Antasida adalah obat yang menetralkan asam lambung sehingga berguna untuk
menghilangkan nyeri lambung akibat gastritis.

Antasida adalah golongan obat yang digunakan untuk menetralkan asam di


lambung. Secara alami lambung memproduksi suatu asam, yaitu asam klorida
(HCl) yang berfungsi untuk membantu proses pencernaan protein. Antasida
bekerja dengan cara menetralkan lambung yang terlalu asam. Selain menetralkan
asam lambung, antasida juga meningkatkan pertahanan mukosa lambung dengan
memicu produksi prostaglandin pada mukosa lambung.

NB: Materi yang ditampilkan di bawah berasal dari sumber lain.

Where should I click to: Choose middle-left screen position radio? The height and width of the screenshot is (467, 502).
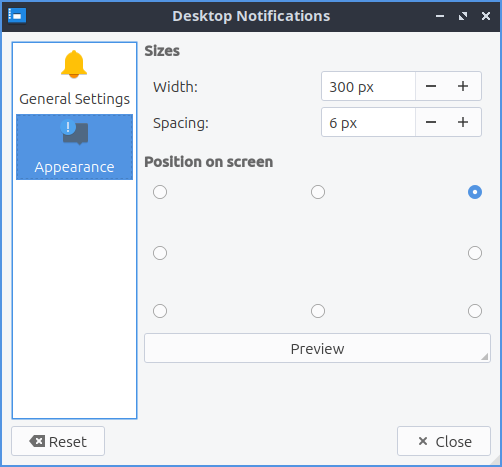(x=160, y=253)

Magnesium hidroksida digunakan sebagai katartik dan antasida, tidak larut
dan efektif sebelum obat ini bereaksi dengan HCl membentuk MgCl 2. Magnesium
hidroksida yang tidak larut akan tetap berada dalam lambung dan akan
menetralkan HCl yang disekresi belakangan sehingga masa kerjanya lama. Satu
gram magnesium hidroksida dapat menetralisir 32,6 mEq dari asam lambung.
Senyawa magnesium memiliki kelebihan berupa absorpsi yang kecil, aksi yang
tahan lama dan tidak menghasilkan karbondioksida.

TES FORMATIF
1. Sebutkan penggolongan obat-obat pada susunan saraf pusat !

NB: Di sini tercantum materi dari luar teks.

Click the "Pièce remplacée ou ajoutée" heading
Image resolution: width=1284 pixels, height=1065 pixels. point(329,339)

2. Paparkan farmakokinetik dari obat analgesik, antipiretik, dan AINS !
3. Jelaskan mekanisme kerja obat analgesik umum dan local !
4. Jelaskan farmakokinetik dan farmako dinamik obat antasida
5. Sebutkan macam-macam penggolongan obat antasida !
TUGAS MANDIRI
Membuat soal pilihan ganda tentang materi Penggolongan obat pada susunan
saraf pusat dan antasida ! masing-masing mahasiswa membuat 3 soal sesuai
dengan materi yang telah disampaikan.